GOAL:
Rewrite every line of the records below as a numbered list, with each line as one item and all blank lines omitted.

AVAILABLE RECORDS:
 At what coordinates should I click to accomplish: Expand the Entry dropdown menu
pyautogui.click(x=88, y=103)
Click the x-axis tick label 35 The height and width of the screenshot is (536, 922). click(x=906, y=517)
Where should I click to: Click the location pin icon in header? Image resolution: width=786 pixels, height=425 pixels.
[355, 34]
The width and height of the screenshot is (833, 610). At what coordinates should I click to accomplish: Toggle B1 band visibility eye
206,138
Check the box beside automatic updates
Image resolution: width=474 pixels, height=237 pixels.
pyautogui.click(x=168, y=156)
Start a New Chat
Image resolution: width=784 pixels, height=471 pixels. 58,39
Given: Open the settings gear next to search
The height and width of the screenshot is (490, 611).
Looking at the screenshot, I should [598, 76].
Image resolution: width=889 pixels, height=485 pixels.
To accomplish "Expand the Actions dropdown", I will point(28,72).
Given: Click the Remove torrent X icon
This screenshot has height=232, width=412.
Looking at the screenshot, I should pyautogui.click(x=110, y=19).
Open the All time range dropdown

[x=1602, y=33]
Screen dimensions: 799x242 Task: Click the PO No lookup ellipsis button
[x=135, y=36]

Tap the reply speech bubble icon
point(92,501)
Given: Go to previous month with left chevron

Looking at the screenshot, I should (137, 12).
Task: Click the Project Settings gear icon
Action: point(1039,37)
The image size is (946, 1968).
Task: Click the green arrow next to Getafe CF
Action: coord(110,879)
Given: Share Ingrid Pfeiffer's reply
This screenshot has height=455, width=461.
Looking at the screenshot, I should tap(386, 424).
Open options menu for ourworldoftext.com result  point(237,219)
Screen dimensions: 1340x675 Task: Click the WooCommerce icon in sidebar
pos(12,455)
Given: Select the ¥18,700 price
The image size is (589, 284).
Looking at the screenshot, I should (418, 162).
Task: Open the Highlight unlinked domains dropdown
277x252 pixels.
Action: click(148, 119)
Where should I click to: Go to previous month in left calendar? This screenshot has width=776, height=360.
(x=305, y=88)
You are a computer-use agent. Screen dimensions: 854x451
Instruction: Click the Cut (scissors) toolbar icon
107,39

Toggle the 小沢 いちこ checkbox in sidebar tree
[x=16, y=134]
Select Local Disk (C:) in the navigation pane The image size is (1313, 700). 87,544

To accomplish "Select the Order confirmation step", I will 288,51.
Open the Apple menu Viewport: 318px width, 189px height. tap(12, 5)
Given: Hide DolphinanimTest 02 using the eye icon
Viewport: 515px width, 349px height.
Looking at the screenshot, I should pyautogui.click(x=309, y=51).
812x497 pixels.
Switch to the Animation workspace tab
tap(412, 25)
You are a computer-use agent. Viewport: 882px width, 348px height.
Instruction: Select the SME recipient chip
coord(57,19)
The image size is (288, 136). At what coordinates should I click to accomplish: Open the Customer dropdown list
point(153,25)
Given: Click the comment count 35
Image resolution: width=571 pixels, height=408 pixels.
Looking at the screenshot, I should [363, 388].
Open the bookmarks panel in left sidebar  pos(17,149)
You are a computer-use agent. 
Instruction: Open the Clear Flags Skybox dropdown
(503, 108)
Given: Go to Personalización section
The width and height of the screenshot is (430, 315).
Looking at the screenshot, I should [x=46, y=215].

THE OUTPUT:
1.  At what coordinates should I click to accomplish: Expand the Entry dropdown menu
2. pyautogui.click(x=88, y=103)
3. Click the x-axis tick label 35 The height and width of the screenshot is (536, 922). click(x=906, y=517)
4. Where should I click to: Click the location pin icon in header? Image resolution: width=786 pixels, height=425 pixels.
5. [355, 34]
6. The width and height of the screenshot is (833, 610). At what coordinates should I click to accomplish: Toggle B1 band visibility eye
7. 206,138
8. Check the box beside automatic updates
9. Image resolution: width=474 pixels, height=237 pixels.
10. pyautogui.click(x=168, y=156)
11. Start a New Chat
12. Image resolution: width=784 pixels, height=471 pixels. 58,39
13. Given: Open the settings gear next to search
14. The height and width of the screenshot is (490, 611).
15. Looking at the screenshot, I should [598, 76].
16. Image resolution: width=889 pixels, height=485 pixels.
17. To accomplish "Expand the Actions dropdown", I will point(28,72).
18. Given: Click the Remove torrent X icon
19. This screenshot has height=232, width=412.
20. Looking at the screenshot, I should pyautogui.click(x=110, y=19).
21. Open the All time range dropdown
22. [x=1602, y=33]
23. Screen dimensions: 799x242 Task: Click the PO No lookup ellipsis button
24. [x=135, y=36]
25. Tap the reply speech bubble icon
26. point(92,501)
27. Given: Go to previous month with left chevron
28. Looking at the screenshot, I should (137, 12).
29. Task: Click the Project Settings gear icon
30. Action: point(1039,37)
31. The image size is (946, 1968).
32. Task: Click the green arrow next to Getafe CF
33. Action: coord(110,879)
34. Given: Share Ingrid Pfeiffer's reply
35. This screenshot has height=455, width=461.
36. Looking at the screenshot, I should tap(386, 424).
37. Open options menu for ourworldoftext.com result  point(237,219)
38. Screen dimensions: 1340x675 Task: Click the WooCommerce icon in sidebar
39. pos(12,455)
40. Given: Select the ¥18,700 price
41. The image size is (589, 284).
42. Looking at the screenshot, I should (418, 162).
43. Task: Open the Highlight unlinked domains dropdown
44. 277x252 pixels.
45. Action: click(148, 119)
46. Where should I click to: Go to previous month in left calendar? This screenshot has width=776, height=360.
47. (x=305, y=88)
48. You are a computer-use agent. Screen dimensions: 854x451
49. Instruction: Click the Cut (scissors) toolbar icon
50. 107,39
51. Toggle the 小沢 いちこ checkbox in sidebar tree
52. [x=16, y=134]
53. Select Local Disk (C:) in the navigation pane The image size is (1313, 700). 87,544
54. To accomplish "Select the Order confirmation step", I will 288,51.
55. Open the Apple menu Viewport: 318px width, 189px height. tap(12, 5)
56. Given: Hide DolphinanimTest 02 using the eye icon
57. Viewport: 515px width, 349px height.
58. Looking at the screenshot, I should pyautogui.click(x=309, y=51).
59. 812x497 pixels.
60. Switch to the Animation workspace tab
61. tap(412, 25)
62. You are a computer-use agent. Viewport: 882px width, 348px height.
63. Instruction: Select the SME recipient chip
64. coord(57,19)
65. The image size is (288, 136). At what coordinates should I click to accomplish: Open the Customer dropdown list
66. point(153,25)
67. Given: Click the comment count 35
68. Image resolution: width=571 pixels, height=408 pixels.
69. Looking at the screenshot, I should [363, 388].
70. Open the bookmarks panel in left sidebar  pos(17,149)
71. You are a computer-use agent. 
72. Instruction: Open the Clear Flags Skybox dropdown
73. (503, 108)
74. Given: Go to Personalización section
75. The width and height of the screenshot is (430, 315).
76. Looking at the screenshot, I should [x=46, y=215].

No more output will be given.